Waleran III (or Walram III) ( – 2 July 1226) was initially lord of Montjoie, then count of Luxembourg from 1214. He became count of Arlon and duke of Limburg on his father's death in 1221. He was the son of Henry III of Limburg and Sophia of Saarbrücken.

As a younger son, he did not expect to inherit. He carried on an adventurous youth and took part in the Third Crusade in 1192. In 1208, the imperial candidate Philip of Swabia died and Waleran, his erstwhile supporter, turned to his opponent, Otto of Brunswick. In 1212, he accompanied his first cousin Henry I, Duke of Brabant, to Liège, then in a war with Guelders. Waleran's first wife, Cunigunda, a daughter of Frederick I, Duke of Lorraine, died in 1214 and in May he married Ermesinda of Luxembourg, and became count  there. Ermesinda claimed Namur and so Waleran added a crown to his coat of arms to symbolise this claim.
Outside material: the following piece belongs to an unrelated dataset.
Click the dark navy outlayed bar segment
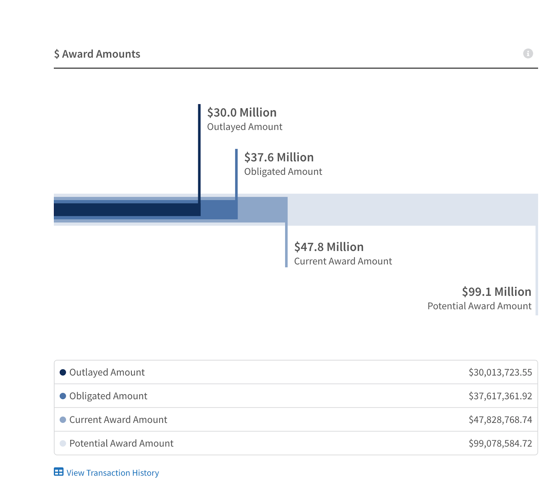The height and width of the screenshot is (502, 549). coord(127,210)
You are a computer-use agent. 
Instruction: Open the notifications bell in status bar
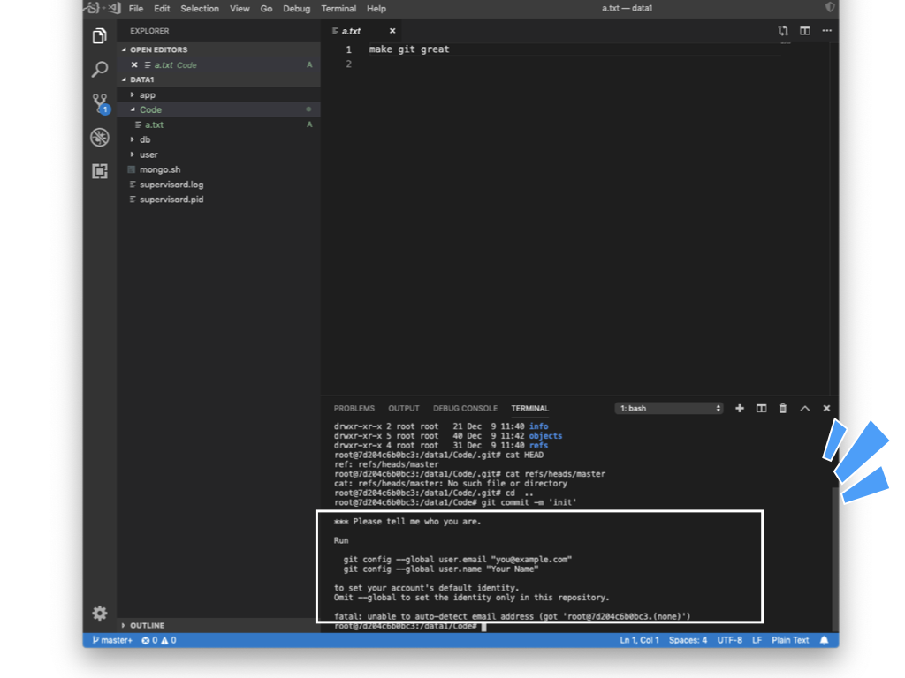(x=825, y=640)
In 1221, he inherited Limburg and added a second tail to the rampant lion on his arms. This symbolised his holding of two great fiefs. In 1223, he again tried to take Namur from the Margrave Philip II. He failed and signed a peace treaty on 13 February in Dinant. He then took part in various imperial diets and accompanied the Emperor Frederick II into Italy. Returning from there, he died in Rolduc.

Family and children
Waleran had four children by his first wife, Cunigunda of Lorraine, daughter of Frederick I, Duke of Lorraine, and three children by his second wife, Ermesinda of Luxembourg.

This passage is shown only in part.